I was contemplating an excuse to enter her office—perhaps feigning an urgent question about the Tokyo hotel linens—when the phone on my desk rang. It was Vance.

"Report," I answered instantly.

"It's done, Mr. Lodge. Viola—I mean, the Head of Editorial Integrity—she found the connection. Larsen is laundering funds through a shell travel agency owned by his cousin. It's a goldmine of tax fraud. It'll bury the anti-trust case instantly." Vance's voice was filled with a mix of awe and relief. "She's incredible, sir."

"I concur," I said, a slow, predatory smile spreading across my face. "Thank you, Simon. Keep the files ready."

I hung up and looked at Marshall. "She won. Larsen is neutralised."

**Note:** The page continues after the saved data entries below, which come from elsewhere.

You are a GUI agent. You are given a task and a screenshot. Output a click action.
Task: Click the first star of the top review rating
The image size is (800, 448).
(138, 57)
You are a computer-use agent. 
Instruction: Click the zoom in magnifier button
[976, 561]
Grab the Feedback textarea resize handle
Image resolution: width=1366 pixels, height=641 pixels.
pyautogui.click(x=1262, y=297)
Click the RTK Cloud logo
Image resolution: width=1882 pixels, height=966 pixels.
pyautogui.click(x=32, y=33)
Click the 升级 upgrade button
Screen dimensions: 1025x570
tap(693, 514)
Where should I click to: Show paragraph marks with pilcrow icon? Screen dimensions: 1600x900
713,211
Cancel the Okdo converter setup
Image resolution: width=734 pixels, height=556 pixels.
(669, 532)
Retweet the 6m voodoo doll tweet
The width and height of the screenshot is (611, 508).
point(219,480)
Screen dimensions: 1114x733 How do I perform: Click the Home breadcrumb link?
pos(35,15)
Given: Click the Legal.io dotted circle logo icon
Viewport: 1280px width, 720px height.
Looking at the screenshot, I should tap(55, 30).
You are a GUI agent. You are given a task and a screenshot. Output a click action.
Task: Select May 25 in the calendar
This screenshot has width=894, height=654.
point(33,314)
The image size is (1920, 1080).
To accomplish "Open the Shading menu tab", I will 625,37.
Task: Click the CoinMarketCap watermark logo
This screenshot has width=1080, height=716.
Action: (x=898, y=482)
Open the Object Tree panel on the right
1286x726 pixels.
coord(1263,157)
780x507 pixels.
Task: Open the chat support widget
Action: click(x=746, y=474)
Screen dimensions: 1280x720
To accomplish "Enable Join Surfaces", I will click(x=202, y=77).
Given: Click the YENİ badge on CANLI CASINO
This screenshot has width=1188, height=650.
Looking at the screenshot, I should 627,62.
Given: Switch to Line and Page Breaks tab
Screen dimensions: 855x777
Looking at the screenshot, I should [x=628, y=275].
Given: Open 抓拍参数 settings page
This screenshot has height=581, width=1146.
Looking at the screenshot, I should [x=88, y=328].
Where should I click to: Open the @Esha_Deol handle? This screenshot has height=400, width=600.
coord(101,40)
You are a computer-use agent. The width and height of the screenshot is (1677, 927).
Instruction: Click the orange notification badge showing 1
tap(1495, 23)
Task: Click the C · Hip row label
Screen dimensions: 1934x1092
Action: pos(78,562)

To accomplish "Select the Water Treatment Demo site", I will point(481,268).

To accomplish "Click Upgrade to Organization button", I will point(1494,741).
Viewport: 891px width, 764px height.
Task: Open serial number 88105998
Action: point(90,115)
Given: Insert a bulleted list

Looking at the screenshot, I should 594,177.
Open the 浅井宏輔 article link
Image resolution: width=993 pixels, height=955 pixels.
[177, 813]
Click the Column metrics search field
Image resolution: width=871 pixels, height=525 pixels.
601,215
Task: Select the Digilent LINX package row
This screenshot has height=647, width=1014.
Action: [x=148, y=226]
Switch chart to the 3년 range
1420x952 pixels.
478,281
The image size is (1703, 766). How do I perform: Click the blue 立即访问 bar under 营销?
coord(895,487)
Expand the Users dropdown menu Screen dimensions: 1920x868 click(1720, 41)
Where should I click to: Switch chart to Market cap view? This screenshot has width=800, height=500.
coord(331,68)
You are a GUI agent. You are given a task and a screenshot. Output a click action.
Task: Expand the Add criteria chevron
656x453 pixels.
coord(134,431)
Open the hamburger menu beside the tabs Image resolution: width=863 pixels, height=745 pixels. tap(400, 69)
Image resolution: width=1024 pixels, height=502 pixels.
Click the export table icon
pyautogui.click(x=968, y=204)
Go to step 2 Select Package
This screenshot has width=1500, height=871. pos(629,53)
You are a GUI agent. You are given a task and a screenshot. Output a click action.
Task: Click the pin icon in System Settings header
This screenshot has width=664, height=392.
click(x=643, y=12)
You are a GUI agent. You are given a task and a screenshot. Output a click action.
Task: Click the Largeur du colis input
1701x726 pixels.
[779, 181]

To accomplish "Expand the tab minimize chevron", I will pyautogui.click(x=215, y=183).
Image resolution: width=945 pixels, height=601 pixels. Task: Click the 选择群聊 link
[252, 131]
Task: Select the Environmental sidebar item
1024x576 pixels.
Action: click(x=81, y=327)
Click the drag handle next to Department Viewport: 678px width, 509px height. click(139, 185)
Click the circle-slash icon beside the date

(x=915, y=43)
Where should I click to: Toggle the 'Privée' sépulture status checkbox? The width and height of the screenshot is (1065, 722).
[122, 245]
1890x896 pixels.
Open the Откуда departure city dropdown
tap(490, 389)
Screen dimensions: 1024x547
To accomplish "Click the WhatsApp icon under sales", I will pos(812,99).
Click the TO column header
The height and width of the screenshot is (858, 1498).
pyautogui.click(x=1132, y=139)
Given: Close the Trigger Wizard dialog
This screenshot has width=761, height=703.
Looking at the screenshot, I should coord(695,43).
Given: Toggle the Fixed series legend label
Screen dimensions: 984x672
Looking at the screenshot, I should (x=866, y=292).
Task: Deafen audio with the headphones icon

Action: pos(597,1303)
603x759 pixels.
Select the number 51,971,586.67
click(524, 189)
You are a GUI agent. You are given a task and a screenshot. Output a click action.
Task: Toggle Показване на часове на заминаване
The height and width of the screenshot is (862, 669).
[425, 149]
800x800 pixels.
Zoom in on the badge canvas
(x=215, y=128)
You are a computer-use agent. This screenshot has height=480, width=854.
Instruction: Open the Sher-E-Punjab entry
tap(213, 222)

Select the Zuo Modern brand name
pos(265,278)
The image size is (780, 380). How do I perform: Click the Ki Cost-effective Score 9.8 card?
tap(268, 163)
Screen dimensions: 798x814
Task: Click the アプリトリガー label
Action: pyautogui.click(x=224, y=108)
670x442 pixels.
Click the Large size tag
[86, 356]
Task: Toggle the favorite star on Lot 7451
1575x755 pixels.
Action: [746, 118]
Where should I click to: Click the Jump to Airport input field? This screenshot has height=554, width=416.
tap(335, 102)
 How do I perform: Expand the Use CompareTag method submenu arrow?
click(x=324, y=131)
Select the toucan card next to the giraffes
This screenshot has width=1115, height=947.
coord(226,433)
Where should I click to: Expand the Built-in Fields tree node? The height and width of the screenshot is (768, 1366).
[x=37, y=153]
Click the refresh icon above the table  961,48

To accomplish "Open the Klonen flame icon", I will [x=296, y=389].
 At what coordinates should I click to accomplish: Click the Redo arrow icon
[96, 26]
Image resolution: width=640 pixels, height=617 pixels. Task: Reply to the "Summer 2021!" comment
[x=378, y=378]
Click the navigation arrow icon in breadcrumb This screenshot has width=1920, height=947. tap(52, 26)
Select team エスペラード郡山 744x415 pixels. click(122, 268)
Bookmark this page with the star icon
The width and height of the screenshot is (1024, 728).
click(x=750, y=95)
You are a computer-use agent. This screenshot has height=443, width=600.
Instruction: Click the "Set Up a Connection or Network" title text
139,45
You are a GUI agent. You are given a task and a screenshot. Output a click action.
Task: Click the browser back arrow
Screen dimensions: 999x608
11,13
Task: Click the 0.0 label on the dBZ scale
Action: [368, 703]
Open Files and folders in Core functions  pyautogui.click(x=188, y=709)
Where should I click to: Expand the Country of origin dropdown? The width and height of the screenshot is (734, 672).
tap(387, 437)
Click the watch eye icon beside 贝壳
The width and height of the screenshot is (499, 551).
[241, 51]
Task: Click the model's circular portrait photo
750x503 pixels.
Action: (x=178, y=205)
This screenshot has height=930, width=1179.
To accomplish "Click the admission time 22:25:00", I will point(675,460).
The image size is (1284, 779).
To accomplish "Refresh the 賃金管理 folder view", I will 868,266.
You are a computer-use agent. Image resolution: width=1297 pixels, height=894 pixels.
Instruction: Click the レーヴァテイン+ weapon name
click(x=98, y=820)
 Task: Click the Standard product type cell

I felt the immense professional satisfaction, but it was quickly overshadowed by the need to confront her, to witness the victory in her eyes, and to assert my command over her success.

Viola's POV

It was 5:30 PM. I had just finished compiling the highly incriminating file on Julian Larsen, complete with bank transfer dates and the cousin's signature. I printed the file, secured it in a binder, and stood up. Time to present the victory to the dictator.

I walked the short distance to Lodge's office. Marshall was standing near the door, looking genuinely relieved.

"Mr. Lodge is expecting you, Vi," Marshall said, stepping aside.

I walked into his office, the binder held firmly in my hands. Lodge was standing by the window, scotch glass in hand. He didn't turn around immediately.

"The file on Larsen Acquisitions," I announced, placing the binder on his desk. "Their weakness is not legal…it's criminal. Tax fraud via a cousin's shell company. You can use this to force an immediate withdrawal of the anti-trust injunction and secure a non-disclosure agreement protecting the East Asian assets."

He turned, the evening light illuminating the sharp lines of his face. He walked slowly toward the desk, his eyes fixed on the binder.

"And how did you acquire this information, Vi? Did you use the premium coffee as leverage, or was it the smart glass?" he asked, his voice low, his eyes glinting with amusement and triumph. He wasn't praising my work…he was mocking my methods.

"I used my brain, something your security team apparently lacks," I snapped, my exhaustion and the built-up tension of the day finally boiling over. "And I did it while fielding your impossible demands and dealing with your constant, calculated surveillance. You cancelled my date, you gave me a job that could land me in prison, and you sit here, casually while my life falls apart!"

I slammed my hand down on the desk beside the file.

"I am not a character in your novel, Kyle!" I yelled, the formal 'Mr. Lodge' utterly gone, replaced by his bare name, spat out in pure, unadulterated fury. "I am a person! A person you are using and threatening because you are a pathetic, arrogant--"

I stopped abruptly, my chest heaving. The room went dead silent. Marshall, in the corner, looked like he was contemplating a career change.

I had used his first name. His real name. The ultimate breach of protocol.

Lodge stared at me, his smile utterly gone. His eyes, usually glittering with amusement, were now dark, intense, and shockingly arrested. The formality of the suit, the expensive furniture—it all vanished, leaving only a dangerous, primal energy.

He leaned forward, his hands resting on the desk, his body language entirely focused on the sound of his name on my lips.

"My name," he repeated, his voice barely a rough whisper. "You used my name."

He didn't look angry…he looked fascinated. And…turned on?

"Thank you, Vi," he said, the corner of his mouth twitching into a slow, dangerous smile. "The file is excellent. Now, go home. And be ready at 7:00 PM tomorrow. You can have the whole morning and afternoon off as a reward for your great work."